Collected data:
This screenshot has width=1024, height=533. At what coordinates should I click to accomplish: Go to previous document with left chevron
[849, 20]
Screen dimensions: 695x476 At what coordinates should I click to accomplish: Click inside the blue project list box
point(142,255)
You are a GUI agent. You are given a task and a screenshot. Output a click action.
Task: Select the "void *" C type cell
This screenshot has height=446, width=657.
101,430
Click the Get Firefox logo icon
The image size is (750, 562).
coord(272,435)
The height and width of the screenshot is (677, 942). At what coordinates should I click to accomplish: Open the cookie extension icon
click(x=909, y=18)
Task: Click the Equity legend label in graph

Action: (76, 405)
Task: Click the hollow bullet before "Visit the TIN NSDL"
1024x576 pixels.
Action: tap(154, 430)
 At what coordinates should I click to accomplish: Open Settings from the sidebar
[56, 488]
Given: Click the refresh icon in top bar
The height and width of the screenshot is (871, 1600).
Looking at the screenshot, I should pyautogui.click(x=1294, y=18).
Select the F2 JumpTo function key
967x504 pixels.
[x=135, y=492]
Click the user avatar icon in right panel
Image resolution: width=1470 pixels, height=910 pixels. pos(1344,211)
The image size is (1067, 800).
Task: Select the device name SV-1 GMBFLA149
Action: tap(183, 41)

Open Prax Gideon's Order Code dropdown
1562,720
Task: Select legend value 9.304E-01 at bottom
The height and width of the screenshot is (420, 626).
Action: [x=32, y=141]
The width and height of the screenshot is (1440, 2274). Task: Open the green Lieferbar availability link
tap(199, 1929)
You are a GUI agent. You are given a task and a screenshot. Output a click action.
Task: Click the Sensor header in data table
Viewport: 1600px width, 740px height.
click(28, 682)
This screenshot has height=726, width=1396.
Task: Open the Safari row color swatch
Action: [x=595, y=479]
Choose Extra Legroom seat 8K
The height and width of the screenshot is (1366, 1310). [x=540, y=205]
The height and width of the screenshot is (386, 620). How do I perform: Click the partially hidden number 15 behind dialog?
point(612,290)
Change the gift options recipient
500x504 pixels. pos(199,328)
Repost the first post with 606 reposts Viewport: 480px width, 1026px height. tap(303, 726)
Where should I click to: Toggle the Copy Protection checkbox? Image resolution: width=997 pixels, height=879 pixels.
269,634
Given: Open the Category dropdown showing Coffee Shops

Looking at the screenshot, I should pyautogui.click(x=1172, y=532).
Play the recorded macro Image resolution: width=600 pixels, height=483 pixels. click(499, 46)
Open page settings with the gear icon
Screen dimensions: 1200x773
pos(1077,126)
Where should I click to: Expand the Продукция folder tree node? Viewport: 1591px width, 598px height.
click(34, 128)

INSTRUCTIONS TO FOLLOW
An exact copy of all the records above is the required answer.

TASK SOLUTION
This screenshot has width=1024, height=533. At what coordinates should I click to accomplish: Go to previous document with left chevron
[849, 20]
Screen dimensions: 695x476 At what coordinates should I click to accomplish: Click inside the blue project list box
point(142,255)
You are a GUI agent. You are given a task and a screenshot. Output a click action.
Task: Select the "void *" C type cell
This screenshot has height=446, width=657.
101,430
Click the Get Firefox logo icon
The image size is (750, 562).
coord(272,435)
The height and width of the screenshot is (677, 942). At what coordinates should I click to accomplish: Open the cookie extension icon
click(x=909, y=18)
Task: Click the Equity legend label in graph

Action: (76, 405)
Task: Click the hollow bullet before "Visit the TIN NSDL"
1024x576 pixels.
Action: tap(154, 430)
 At what coordinates should I click to accomplish: Open Settings from the sidebar
[56, 488]
Given: Click the refresh icon in top bar
The height and width of the screenshot is (871, 1600).
Looking at the screenshot, I should pyautogui.click(x=1294, y=18).
Select the F2 JumpTo function key
967x504 pixels.
[x=135, y=492]
Click the user avatar icon in right panel
Image resolution: width=1470 pixels, height=910 pixels. pos(1344,211)
The image size is (1067, 800).
Task: Select the device name SV-1 GMBFLA149
Action: tap(183, 41)

Open Prax Gideon's Order Code dropdown
1562,720
Task: Select legend value 9.304E-01 at bottom
The height and width of the screenshot is (420, 626).
Action: [x=32, y=141]
The width and height of the screenshot is (1440, 2274). Task: Open the green Lieferbar availability link
tap(199, 1929)
You are a GUI agent. You are given a task and a screenshot. Output a click action.
Task: Click the Sensor header in data table
Viewport: 1600px width, 740px height.
click(28, 682)
This screenshot has height=726, width=1396.
Task: Open the Safari row color swatch
Action: [x=595, y=479]
Choose Extra Legroom seat 8K
The height and width of the screenshot is (1366, 1310). [x=540, y=205]
The height and width of the screenshot is (386, 620). How do I perform: Click the partially hidden number 15 behind dialog?
point(612,290)
Change the gift options recipient
500x504 pixels. pos(199,328)
Repost the first post with 606 reposts Viewport: 480px width, 1026px height. tap(303, 726)
Where should I click to: Toggle the Copy Protection checkbox? Image resolution: width=997 pixels, height=879 pixels.
269,634
Given: Open the Category dropdown showing Coffee Shops

Looking at the screenshot, I should pyautogui.click(x=1172, y=532).
Play the recorded macro Image resolution: width=600 pixels, height=483 pixels. click(499, 46)
Open page settings with the gear icon
Screen dimensions: 1200x773
pos(1077,126)
Where should I click to: Expand the Продукция folder tree node? Viewport: 1591px width, 598px height.
click(34, 128)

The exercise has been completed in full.